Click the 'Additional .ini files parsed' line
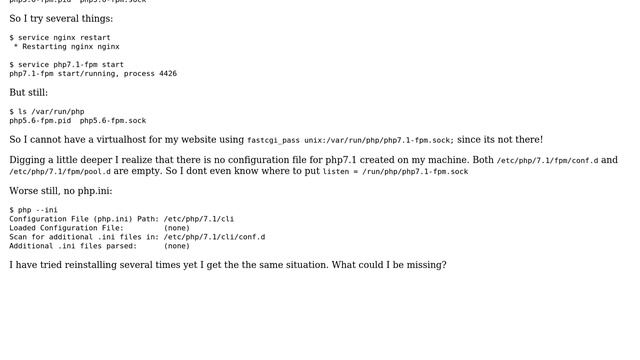 (100, 246)
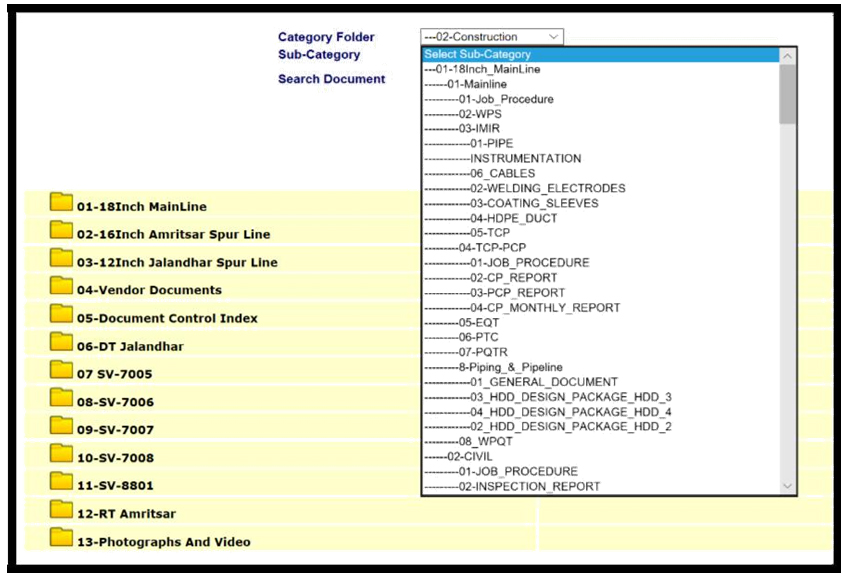Image resolution: width=845 pixels, height=581 pixels.
Task: Click the folder icon for 01-18Inch MainLine
Action: (x=62, y=204)
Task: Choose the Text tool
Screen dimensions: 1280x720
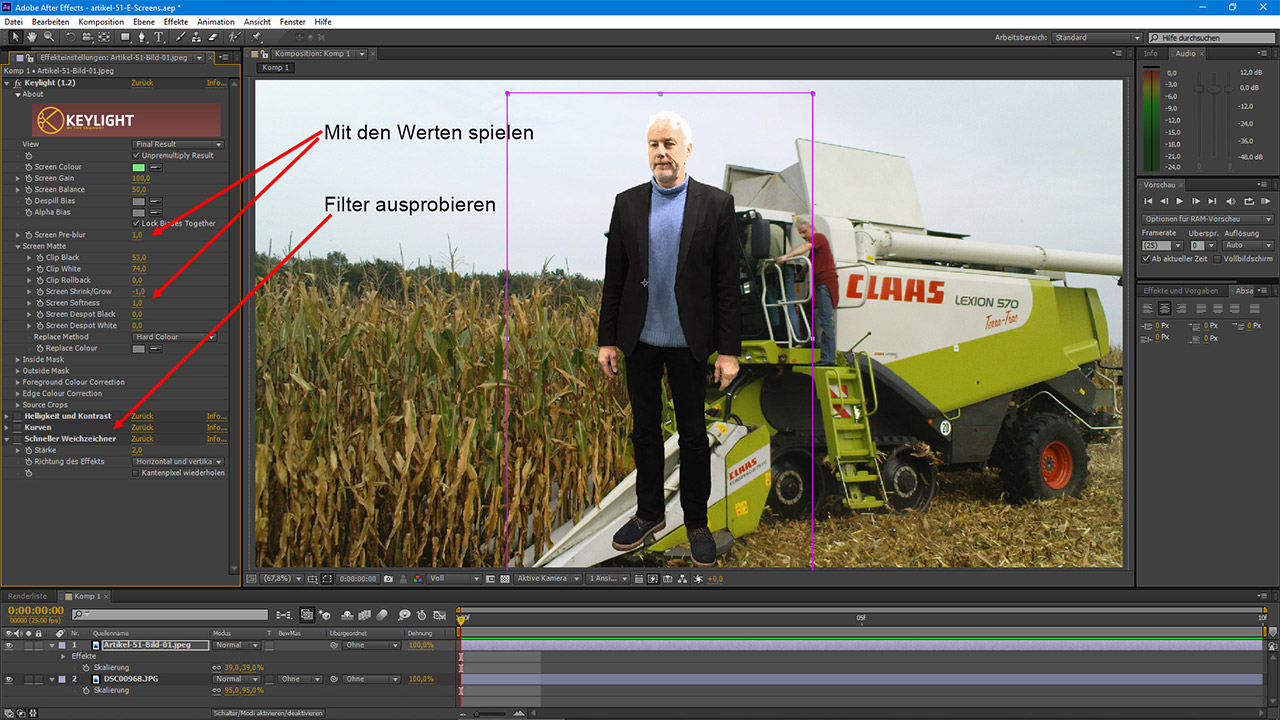Action: [x=158, y=36]
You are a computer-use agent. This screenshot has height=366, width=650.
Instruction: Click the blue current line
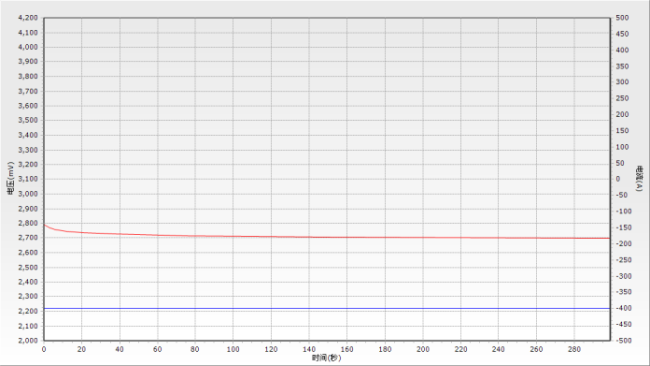(x=327, y=308)
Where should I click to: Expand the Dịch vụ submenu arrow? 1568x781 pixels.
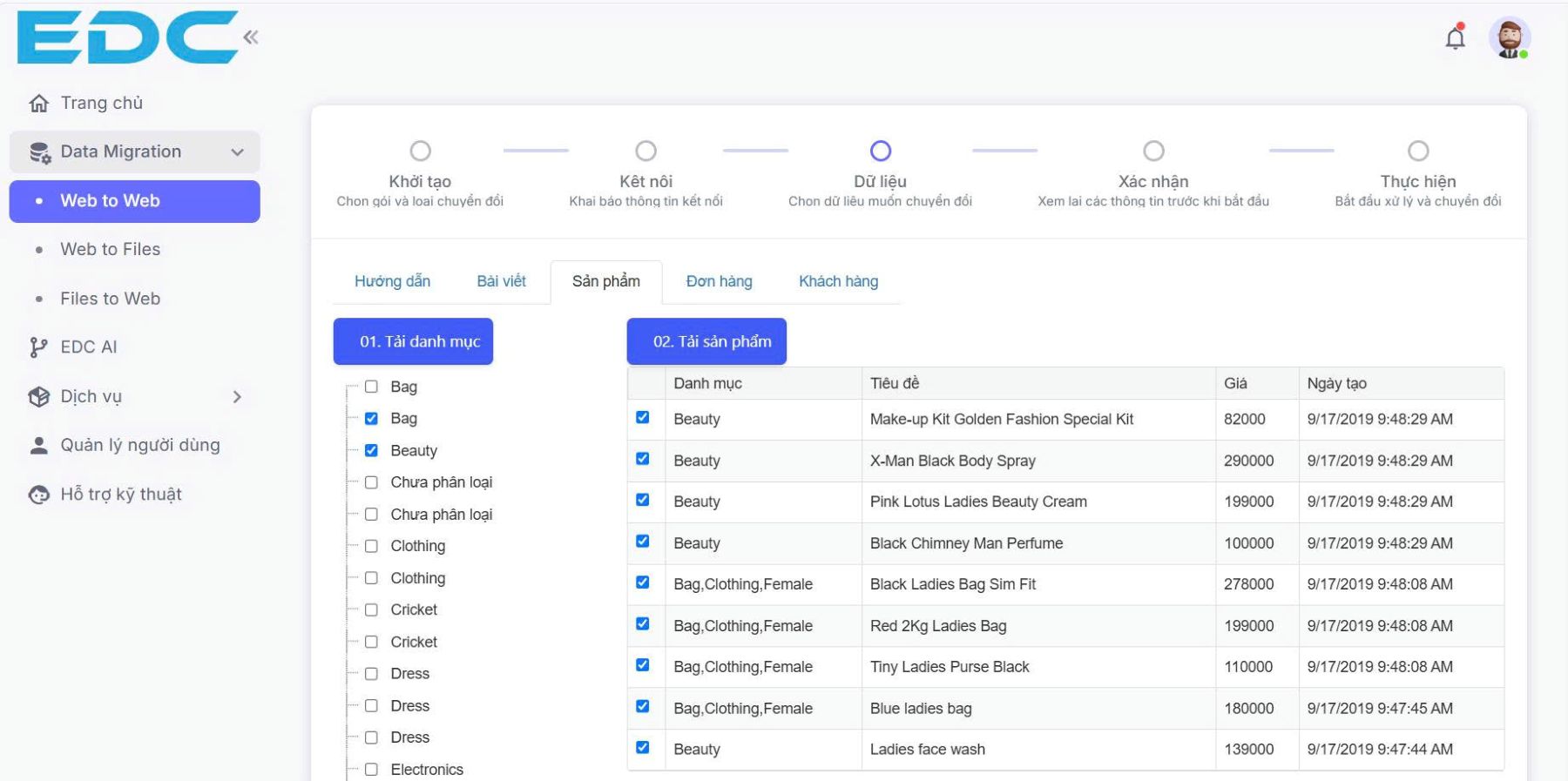pyautogui.click(x=237, y=397)
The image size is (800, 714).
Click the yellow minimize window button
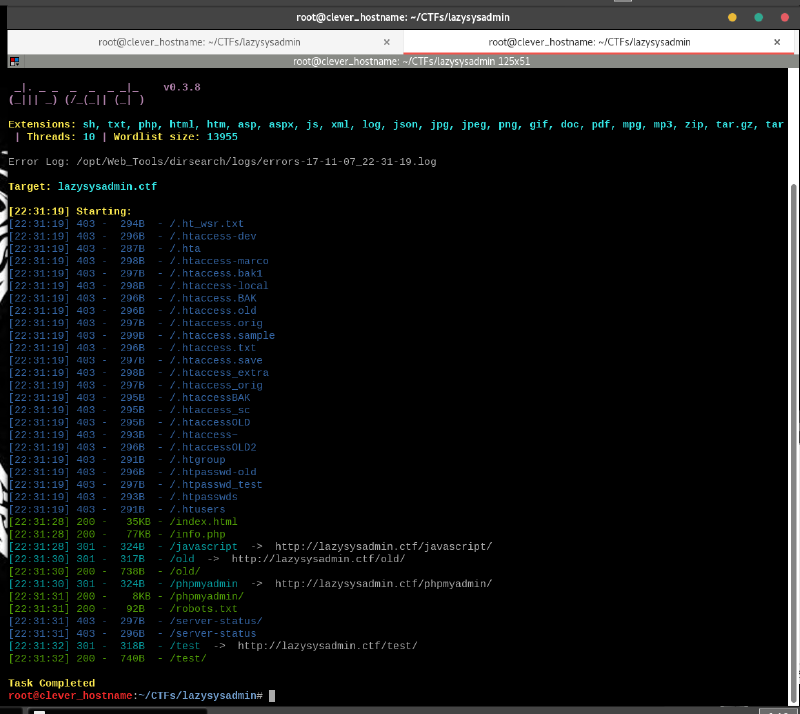732,17

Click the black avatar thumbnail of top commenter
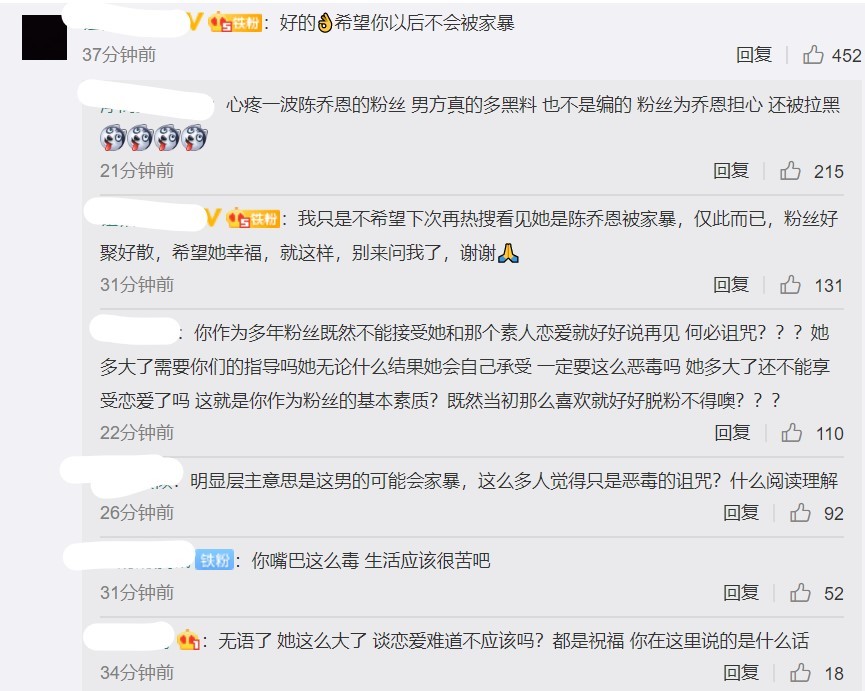point(44,38)
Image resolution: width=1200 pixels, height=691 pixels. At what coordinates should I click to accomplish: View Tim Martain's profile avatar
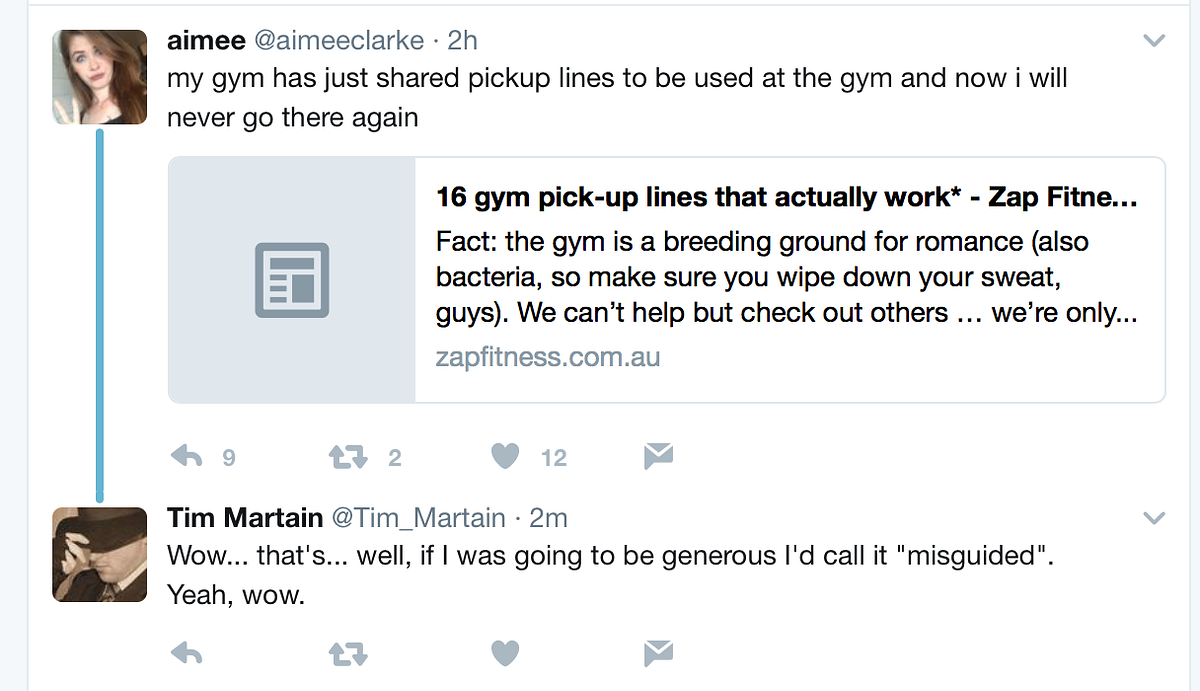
#####
WORK TO BE COMPLETED
Set down only the lines running from the line with "Where should I" to the end of the entries, inclusive; omit every picture.

THE COMPLETED TASK
Where should I click to: Expand the Dịch vụ submenu arrow? 1568x781 pixels.
pyautogui.click(x=237, y=397)
The image size is (800, 714).
Click the yellow minimize window button
732,17

Click the black avatar thumbnail of top commenter
point(44,38)
Image resolution: width=1200 pixels, height=691 pixels. At what coordinates should I click to accomplish: View Tim Martain's profile avatar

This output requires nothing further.